Start of PASSAGE PROVIDED

CHICAGO READER
JUNE 10, 2005
Wake-up Calls: Reclaiming the F Word
It took a couple bad breakups and a documentary film class
for Therese Shechter to rediscover her values.
By Cara Jepsen
Filmmaker Therese Shechter
usually waits a few dates before she tells men about her new
autobiographical documentary, I Was a Teenage Feminist, which will
be screened this weekend at Chicago Filmmakers.
"I sort of have to pick the right time to tell them I’ve made this film,"
says Shechter. "I told one man about the film and he said, ‘Oh, are you a
feminist?’ I said, ‘Yeah, aren’t you?’ He didn’t call again, so I e-mailed
him. He said, ‘I really dig you, but I don’t think I could date a feminist.’"
Shechter, who’s 43, wasn’t always so quick to call herself one. Her documentary,
a 67-minute video that examines how the term’s connotations
have changed since the 1970s, is a result of the process that got her
comfortable with the word again.
"What happened to this movement that changed people’s lives, and now
it’s a bad word?" she says. In 1974, when Shechter was growing
up in suburban Toronto, Marlo Thomas’s popular TV special Free to
Be . . . You and Me had a big influence on her. "That was a time that made me
feel really empowered," she says. "Nothing around me made me feel that
way when I started to make the film."
The video starts with a voice-over of Shechter saying she hadn’t
thought about feminism in years. "What happened to my feminism
and the power it gave me?" she asks. "Did I lose it, or did it lose me?"
That’s followed by an interview with Shechter’s mother, then one with Ms.
magazine cofounder Letty Cottin Pogrebin, who helped Thomas make
Free to Be . . . You and Me . Shechter tells her that she listened to the
show’s sound track a few years ago and cried because she felt she’d been
lied to. "Feminism . . . had said everything would be OK," Shechter complains.

End of PASSAGE PROVIDED

§ **TO DO**:
A. Using the Reader article on Therese Shechter, decide whether each statement agrees with it: (i) Shechter is 43 years old; (ii) her documentary runs 90 minutes; (iii) she grew up in suburban Montreal. For each, answer yes or no and quote the deciding words.
B. In the Reader article on Therese Shechter, condense the paragraph beginning "Shechter, who’s 43" into a shorter version that keeps its main facts.
C. Reproduce word for word the part of the Reader article on Therese Shechter from "CHICAGO READER" to "at Chicago Filmmakers.".

Start of RAW RECORDS

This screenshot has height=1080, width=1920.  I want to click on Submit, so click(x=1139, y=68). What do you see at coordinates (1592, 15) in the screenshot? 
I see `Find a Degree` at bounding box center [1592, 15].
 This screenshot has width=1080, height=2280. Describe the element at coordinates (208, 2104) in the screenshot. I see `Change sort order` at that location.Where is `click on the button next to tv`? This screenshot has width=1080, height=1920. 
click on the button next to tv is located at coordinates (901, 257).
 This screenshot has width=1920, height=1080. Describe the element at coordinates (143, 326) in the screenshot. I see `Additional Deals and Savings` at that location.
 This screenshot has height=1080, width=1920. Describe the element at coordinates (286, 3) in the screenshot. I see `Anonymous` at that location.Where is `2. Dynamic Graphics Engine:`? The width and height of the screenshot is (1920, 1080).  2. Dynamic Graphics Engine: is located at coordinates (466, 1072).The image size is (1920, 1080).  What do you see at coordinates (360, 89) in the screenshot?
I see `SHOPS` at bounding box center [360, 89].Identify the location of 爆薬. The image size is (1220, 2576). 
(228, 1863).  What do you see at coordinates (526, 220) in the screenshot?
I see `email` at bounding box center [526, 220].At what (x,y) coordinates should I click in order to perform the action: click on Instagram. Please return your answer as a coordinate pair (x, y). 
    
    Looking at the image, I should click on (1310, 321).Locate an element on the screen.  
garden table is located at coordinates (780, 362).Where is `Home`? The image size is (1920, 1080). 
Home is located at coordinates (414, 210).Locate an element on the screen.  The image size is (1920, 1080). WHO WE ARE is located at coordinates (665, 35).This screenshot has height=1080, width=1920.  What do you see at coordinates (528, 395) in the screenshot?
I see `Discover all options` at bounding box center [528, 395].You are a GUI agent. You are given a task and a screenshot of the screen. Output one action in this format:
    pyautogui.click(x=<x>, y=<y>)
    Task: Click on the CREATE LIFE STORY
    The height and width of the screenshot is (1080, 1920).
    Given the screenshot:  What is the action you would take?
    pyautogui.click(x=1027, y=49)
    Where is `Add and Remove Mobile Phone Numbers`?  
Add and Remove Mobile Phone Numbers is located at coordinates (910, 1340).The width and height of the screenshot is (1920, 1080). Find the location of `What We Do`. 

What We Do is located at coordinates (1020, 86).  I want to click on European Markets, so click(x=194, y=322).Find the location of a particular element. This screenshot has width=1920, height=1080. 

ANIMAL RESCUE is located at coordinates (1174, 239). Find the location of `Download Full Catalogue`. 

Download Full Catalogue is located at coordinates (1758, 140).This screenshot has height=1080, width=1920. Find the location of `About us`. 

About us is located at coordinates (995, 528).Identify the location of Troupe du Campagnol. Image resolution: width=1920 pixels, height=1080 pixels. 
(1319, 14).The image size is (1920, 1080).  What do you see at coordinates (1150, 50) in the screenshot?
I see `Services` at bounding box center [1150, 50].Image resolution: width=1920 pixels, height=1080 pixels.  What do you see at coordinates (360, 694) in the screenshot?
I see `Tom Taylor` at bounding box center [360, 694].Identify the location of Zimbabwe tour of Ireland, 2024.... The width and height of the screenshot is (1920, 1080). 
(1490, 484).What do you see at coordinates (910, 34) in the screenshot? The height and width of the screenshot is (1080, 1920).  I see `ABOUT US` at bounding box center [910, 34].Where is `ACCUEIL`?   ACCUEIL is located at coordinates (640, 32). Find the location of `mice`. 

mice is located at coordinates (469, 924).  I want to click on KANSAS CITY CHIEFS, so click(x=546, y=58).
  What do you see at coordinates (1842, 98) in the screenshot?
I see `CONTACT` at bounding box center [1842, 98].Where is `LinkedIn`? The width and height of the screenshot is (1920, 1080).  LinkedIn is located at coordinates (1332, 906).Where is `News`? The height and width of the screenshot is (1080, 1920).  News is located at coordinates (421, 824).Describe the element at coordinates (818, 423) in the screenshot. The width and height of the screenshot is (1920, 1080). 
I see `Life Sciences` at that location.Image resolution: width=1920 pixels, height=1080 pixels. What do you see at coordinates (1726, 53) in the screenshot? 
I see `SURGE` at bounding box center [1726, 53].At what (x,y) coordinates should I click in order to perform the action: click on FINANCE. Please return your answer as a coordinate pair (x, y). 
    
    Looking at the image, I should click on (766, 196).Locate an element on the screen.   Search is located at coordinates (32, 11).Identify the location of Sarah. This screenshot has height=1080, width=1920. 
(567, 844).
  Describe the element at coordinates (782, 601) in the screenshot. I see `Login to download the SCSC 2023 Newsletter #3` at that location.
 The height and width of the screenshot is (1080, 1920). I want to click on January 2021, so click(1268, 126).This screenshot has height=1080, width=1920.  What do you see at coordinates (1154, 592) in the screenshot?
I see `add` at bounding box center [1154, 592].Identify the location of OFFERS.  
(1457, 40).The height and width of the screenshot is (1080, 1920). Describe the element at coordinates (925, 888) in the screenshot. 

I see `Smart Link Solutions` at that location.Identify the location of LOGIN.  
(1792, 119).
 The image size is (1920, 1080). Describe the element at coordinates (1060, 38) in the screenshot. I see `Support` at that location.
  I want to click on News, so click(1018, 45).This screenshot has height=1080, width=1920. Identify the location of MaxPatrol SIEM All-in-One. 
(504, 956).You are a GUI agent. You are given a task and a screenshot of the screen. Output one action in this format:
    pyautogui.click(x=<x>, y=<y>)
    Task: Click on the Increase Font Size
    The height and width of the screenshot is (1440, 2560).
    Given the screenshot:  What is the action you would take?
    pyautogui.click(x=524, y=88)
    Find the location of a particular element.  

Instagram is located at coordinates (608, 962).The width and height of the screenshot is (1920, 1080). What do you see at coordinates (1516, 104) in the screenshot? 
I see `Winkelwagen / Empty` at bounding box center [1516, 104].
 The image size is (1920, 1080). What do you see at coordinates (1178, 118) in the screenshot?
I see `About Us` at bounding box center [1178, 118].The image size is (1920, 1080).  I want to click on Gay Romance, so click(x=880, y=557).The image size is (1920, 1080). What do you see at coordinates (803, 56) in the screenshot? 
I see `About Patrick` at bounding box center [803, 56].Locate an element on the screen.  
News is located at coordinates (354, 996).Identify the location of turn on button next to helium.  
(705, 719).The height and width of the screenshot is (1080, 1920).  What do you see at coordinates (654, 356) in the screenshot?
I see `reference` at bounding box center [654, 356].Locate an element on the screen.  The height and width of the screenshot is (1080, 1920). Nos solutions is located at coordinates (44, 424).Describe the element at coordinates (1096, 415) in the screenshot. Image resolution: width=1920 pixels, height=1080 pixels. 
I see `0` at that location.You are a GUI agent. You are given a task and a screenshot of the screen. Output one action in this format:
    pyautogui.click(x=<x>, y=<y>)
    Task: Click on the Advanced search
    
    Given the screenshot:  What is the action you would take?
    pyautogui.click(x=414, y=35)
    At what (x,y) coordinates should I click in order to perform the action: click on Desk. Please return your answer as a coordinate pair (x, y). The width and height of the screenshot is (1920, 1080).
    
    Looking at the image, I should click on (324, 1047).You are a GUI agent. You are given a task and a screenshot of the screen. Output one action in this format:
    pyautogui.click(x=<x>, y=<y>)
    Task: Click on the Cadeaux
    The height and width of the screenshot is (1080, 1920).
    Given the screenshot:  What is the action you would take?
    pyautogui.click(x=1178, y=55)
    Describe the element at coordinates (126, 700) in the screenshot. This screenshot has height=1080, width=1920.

End of RAW RECORDS

§ **ANSWERS IN ORDER**:
A.
(i) Yes: "Shechter, who’s 43"
(ii) No: "a 67-minute video"
(iii) No: "growing up in suburban Toronto"

B. Shechter, 43, was once reluctant to call herself a feminist. Her 67-minute documentary, which looks at how the word's connotations have shifted since the 1970s, grew out of the process that made her comfortable with the term again.

C.
CHICAGO READER
JUNE 10, 2005
Wake-up Calls: Reclaiming the F Word
It took a couple bad breakups and a documentary film class
for Therese Shechter to rediscover her values.
By Cara Jepsen
Filmmaker Therese Shechter
usually waits a few dates before she tells men about her new
autobiographical documentary, I Was a Teenage Feminist, which will
be screened this weekend at Chicago Filmmakers.